Crônica do Cometa
Violentamente Pacíficos
(Inspirado no livro de Maria Lourdes Trassi e Paulo Artur Malvasi)
Diariamente embarco na Luz com destino ao Tatuapé, lá baldeio para o trem Calmon Viana. Na segunda – feira, 27 de setembro, acompanho uma conversa entre dois adolescentes. Um diálogo recheado expressões idiomáticas, melódicas funkianas, um efeito de comunicação que aproxima e ao mesmo tempo para muitos, distancia, em função de nosso pré - julgamento.
- Veja essas fotos, sangue bom. Tirei do google. Lá tem uma ferramenta que você consegue acompanhar o movimento da sua “quebrada” – diz o primeiro adolescente.
- “Baguio louco”. Se tiver alguém no campinho mexendo na farinha, o baguio focaliza? – observa o segundo adolescente.
- É mano, peguei “as manha” de mexer no google. Imprimi essas imagens pra mostrar à dona da pensão. Lá no trampo “os cara” liberam, tipo, uma hora por dia, tá ligado? – observa o primeiro adolescente
- Nossa, o baguio desse google é louco – constata o segundo adolescente.
Faz-se silêncio no diálogo e os olhos dos garotos se voltam para uma criança.
- Ah velho, o moleque ta crescendo. Mano,é a “maior responsa”. Ontem catei o moleque, ele tá com 09 meses. Pensei vou pegar o moleque no colo e dar banho nele, tá ligado? Assim, eu de pé e ele no colo, debaixo do chuveiro. Mas bateu aquela chuva embasada e acabou a luz. Daí, esquentei a água e enfiei o moleque no balde. Mano, o moleque se divertiu, tá ligado? – diz o primeiro adolescente.
- Oh velho, ser pai deve ser maior veneno. Até que você leva jeito para coisa. Mano, acho que a Jucileide tá com o bucho cheio, velho. Nós não vamos tirar, não – confessa o segundo adolescente.

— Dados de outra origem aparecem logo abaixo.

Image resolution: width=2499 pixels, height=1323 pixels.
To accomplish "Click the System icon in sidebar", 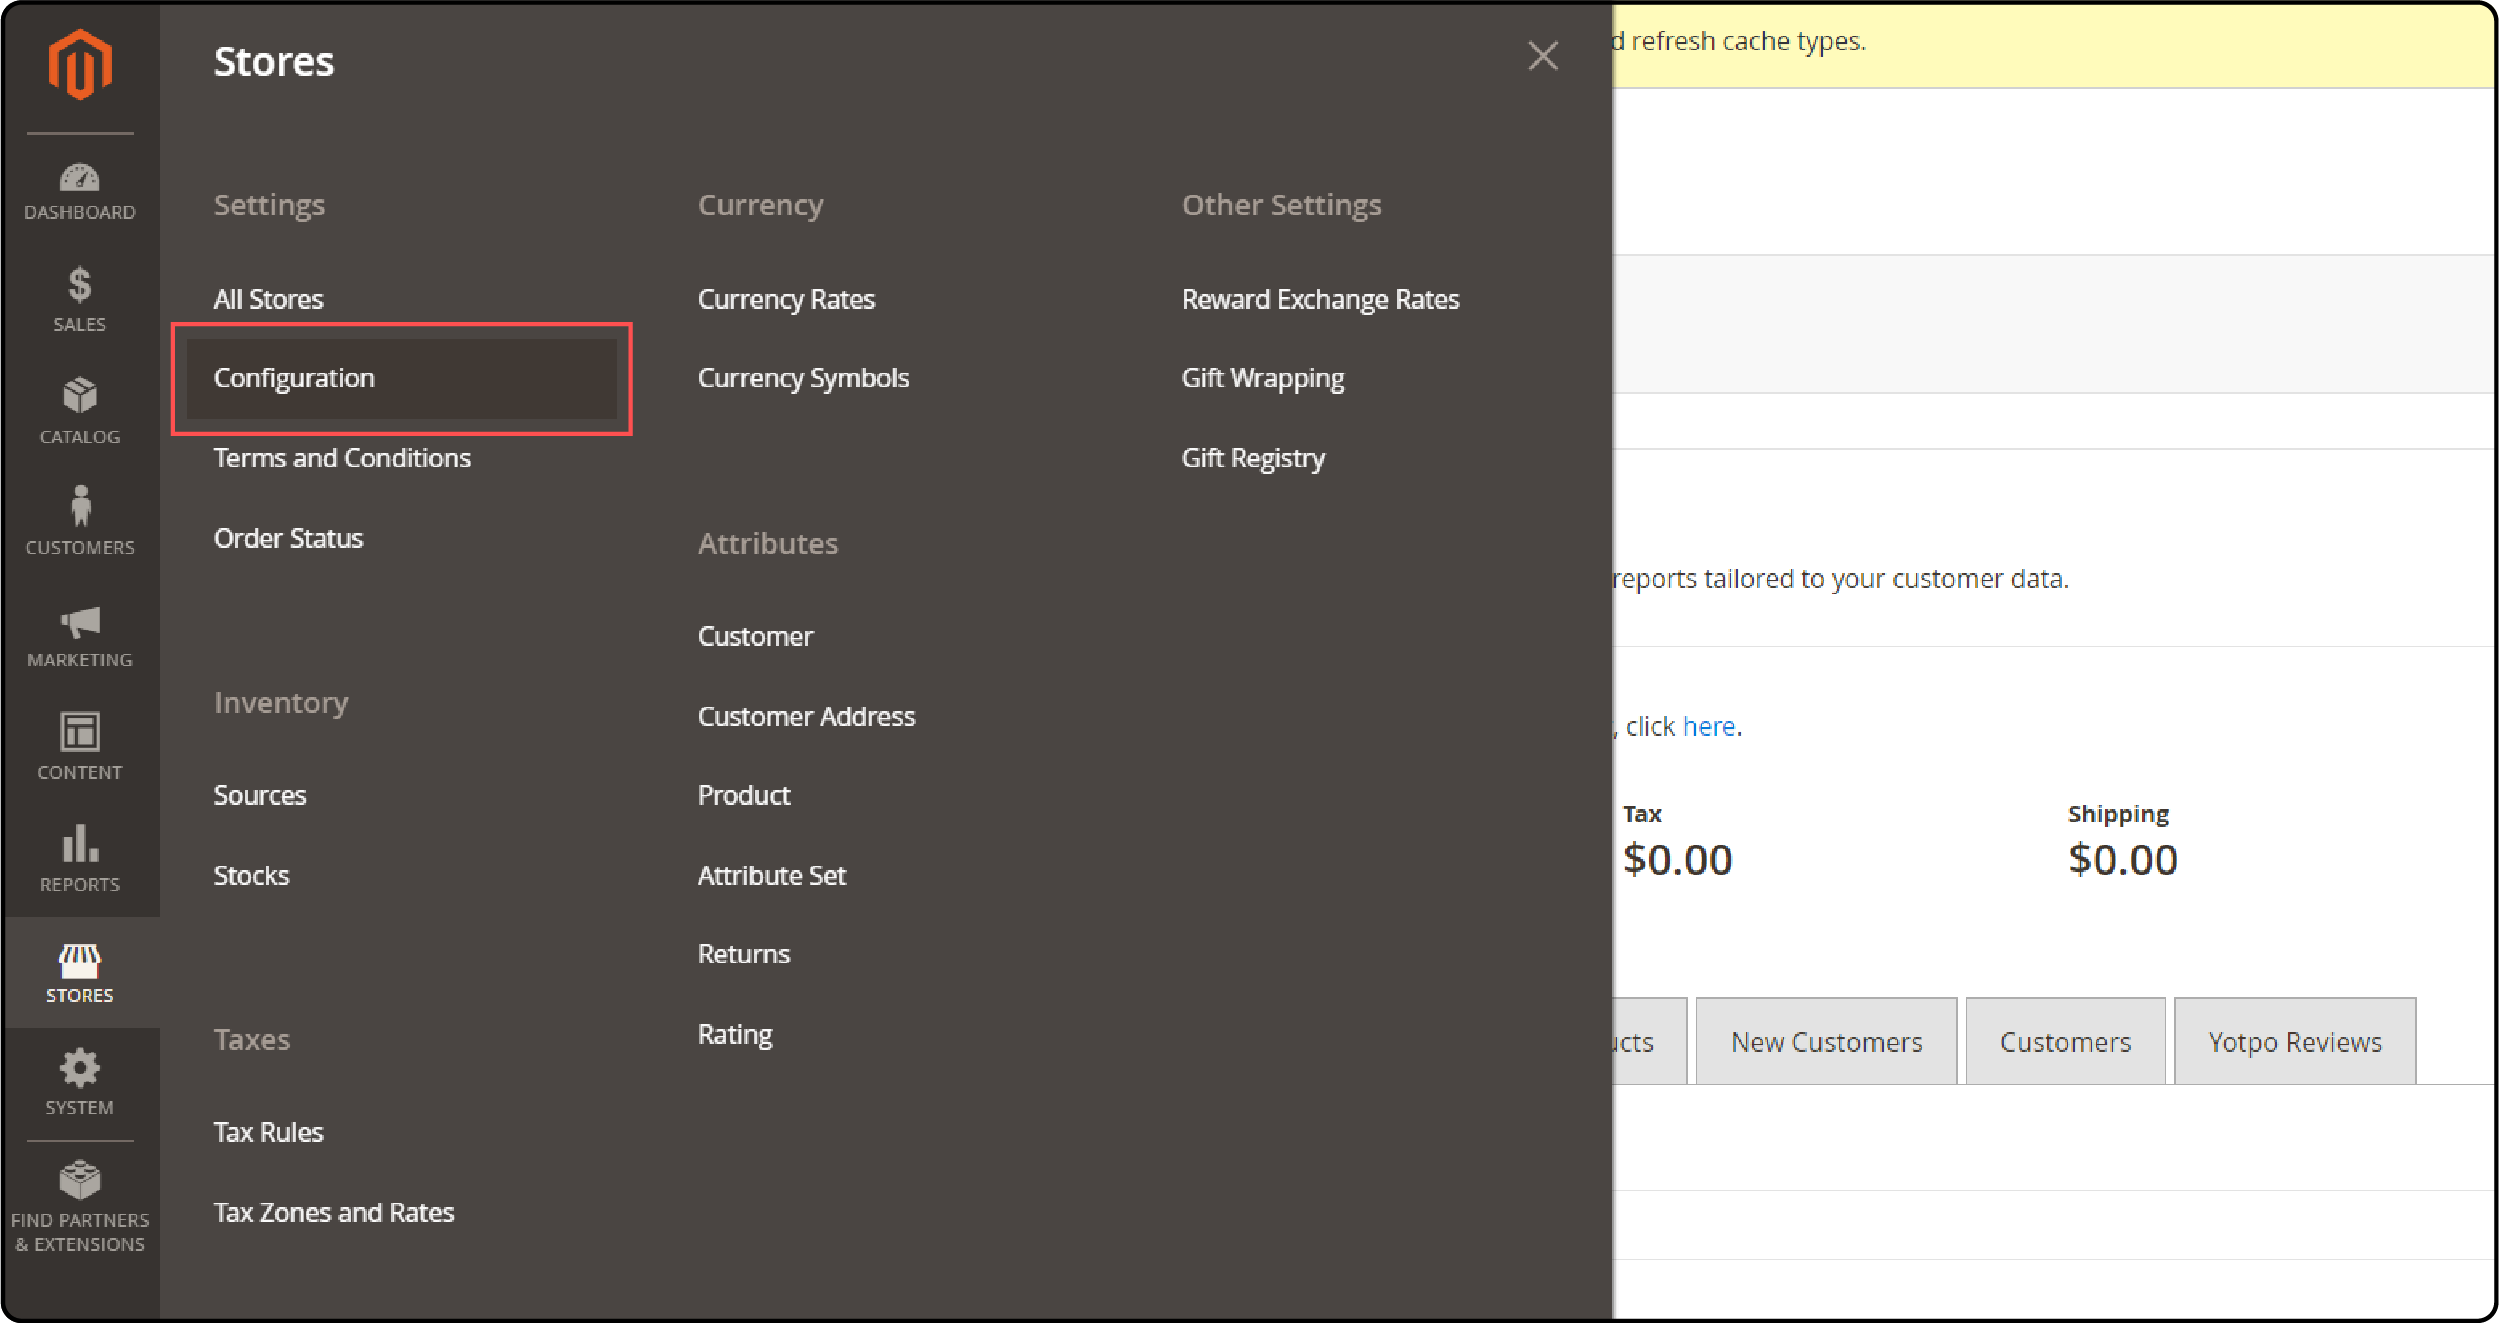I will point(79,1073).
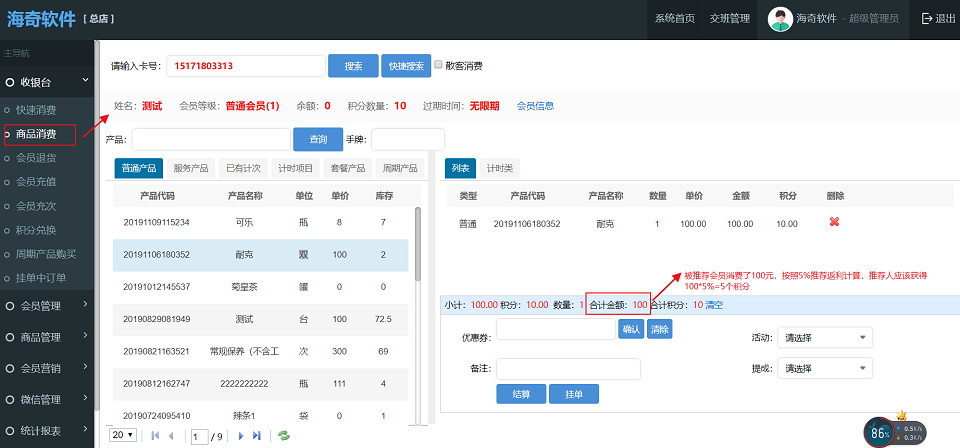
Task: Jump to the last product page
Action: (x=257, y=436)
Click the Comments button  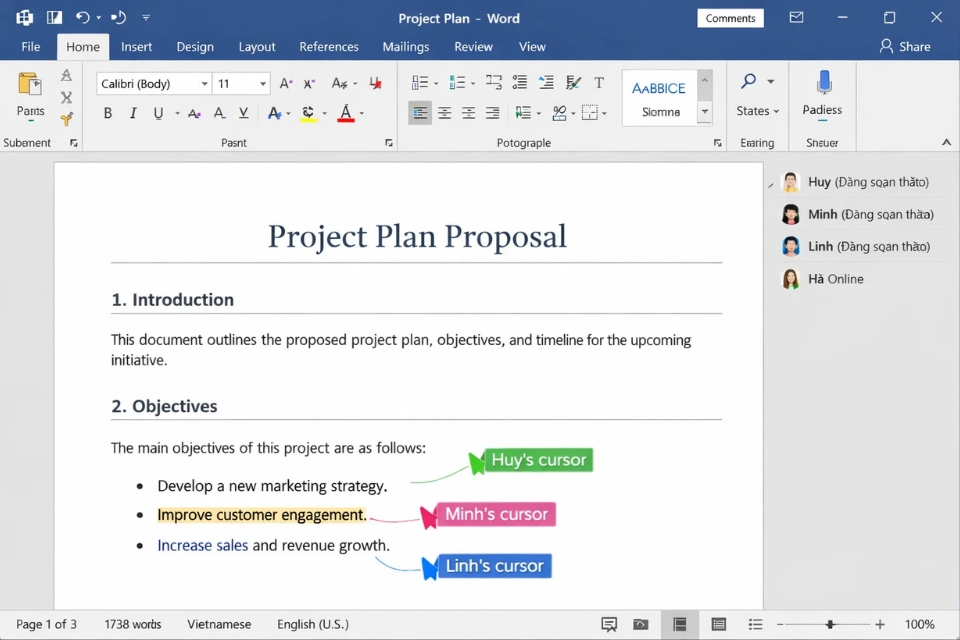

- Então, saca só, você vai ter que dar um trampo. Pois o que salvou a gente, eu e Preta, foi que descolei um trampo no escritório do advogado do Paulinho Tomate. Faço o movimento dos lances de rua, e os caras pagam bem. Se liga, to até registrado, convênio médico e escambal. E eu tô me virando, pergunto tudo pros cara. Tô até a fim de voltar a estudar, quem sabe ser advogado, doutor? E você tá ligado que sou “de maior”? Fiz dezoito – considera o primeiro adolescente.
- Então velho, tô com dezessete e o pessoal lá da ONG me indicou um cursinho. Você tá ligado que acabei o ensino médio, foi daquele jeito. Mas tô indo no cursinho, esse que a ONG indicou, é lá na USP – Leste. É o maior barato. Até tenho umas dificuldades, mas sabe d’uma coisa, estudar evita a gente desandar. Ah, a Jucileide tá dando um trampo, já faz dois anos, registrada, agora, daqui a pouco, vai entrar de licença - maternidade. Velho, quando soube que ela estava grávida, quase fiz uma besteira, ia me envolver com o Sapão, “manja” o Sapão? Mas vou descolar um trampo, sei que vou, tô correndo atrás – projeta o segundo adolescente.
- É verdade, velho, a gente tem que ficar ligado para não desandar. Tá ligado a galera da Nitro? Lembra daquela galera que nós vivíamos naquelas baladas da hora? Então desandaram no crack – revela o primeiro adolescente.
Oh velho, valeu vou descer aqui em São Miguel – observa o segundo adolescente.
- Valeu mano, vou descer em Aracaré.
- Tomara que não chova forte.
- Diz que daqui a pouco vai parar.
- Falou.
- Falou.
O cumprimento dos parceiros se faz. Também desço aqui em São Miguel Paulista. Penso que tantos outros jovens dessa cidade, vivem nesse fio tênue, a se equilibrar na vulnerabilidade.
Um livro indicado por um parceiro de trabalho, grande amigo e mestre acaba de chegar no Galpão: “Violentamente Pacíficos”. Creio que é o nome dessa cena real, de uma cidade real, como dizem os garotos, na real desses dias “ninguém pode dar uma de "“vacilão””.